Live: De Zerbi pre Sassuolo-Perugia

03.12.2019 13:10 di Valentina Spezzani Twitter:    Vedi letture

Dopo il pareggio dell'Allianz Stadium, il Sassuolo ospita il Perugia per la Coppa Italia. A breve le parole di De Zerbi. Stay tuned!

"Bisogna stare giusti, come prima", dice De Zerbi dopo il pareggio di Torino, "Avevamo già fatto diverse partite bene, intraprendendo la strada giusta, con la Juve abbiamo dato ulteriore continuità. Se abbiamo intrapreso questa strada e la molliamo, dobbiamo cambiare mestiere".

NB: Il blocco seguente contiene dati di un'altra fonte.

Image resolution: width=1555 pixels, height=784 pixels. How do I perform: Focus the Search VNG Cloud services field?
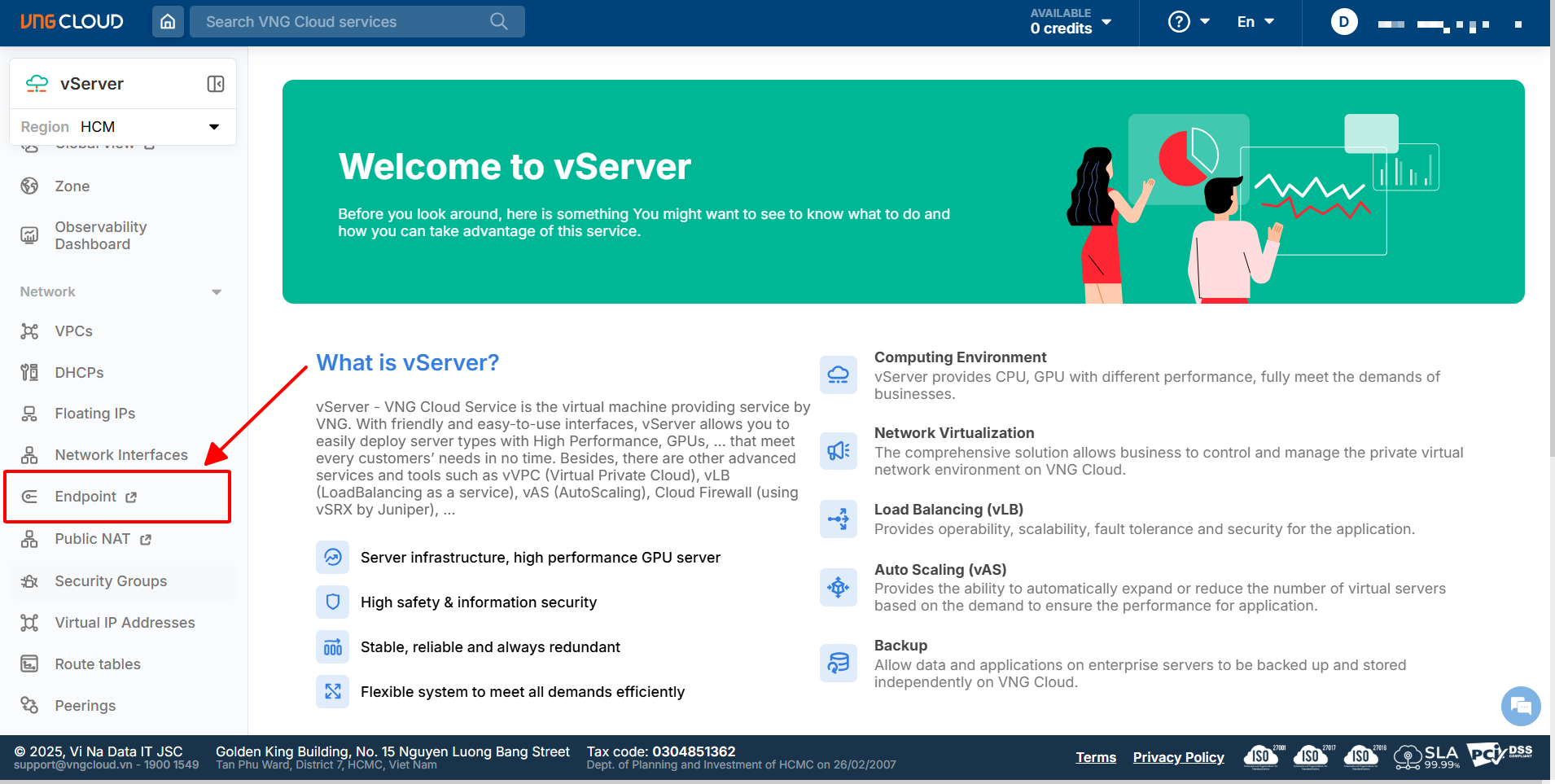pos(342,22)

Sul turnover: "Giocherà chi non ha giocato o ha giocato meno a Torino, anche perchè siamo ridotti all'osso e non è il caso di rischiare, Marlon, Romagna, Caputo, Boga, e poi Magnanelli lo tengo come un diamante perchè è un generoso, non si sa gestire e dobbiamo gestirlo noi. Ci saranno Duncan, Obiang, Peluso, Muldur, Tripaldelli, uno tra Traorè e Djuricic, perchè vogliamo vincere e perchè la partita col Cagliari si prepara già da domani. In porta gioca Russo".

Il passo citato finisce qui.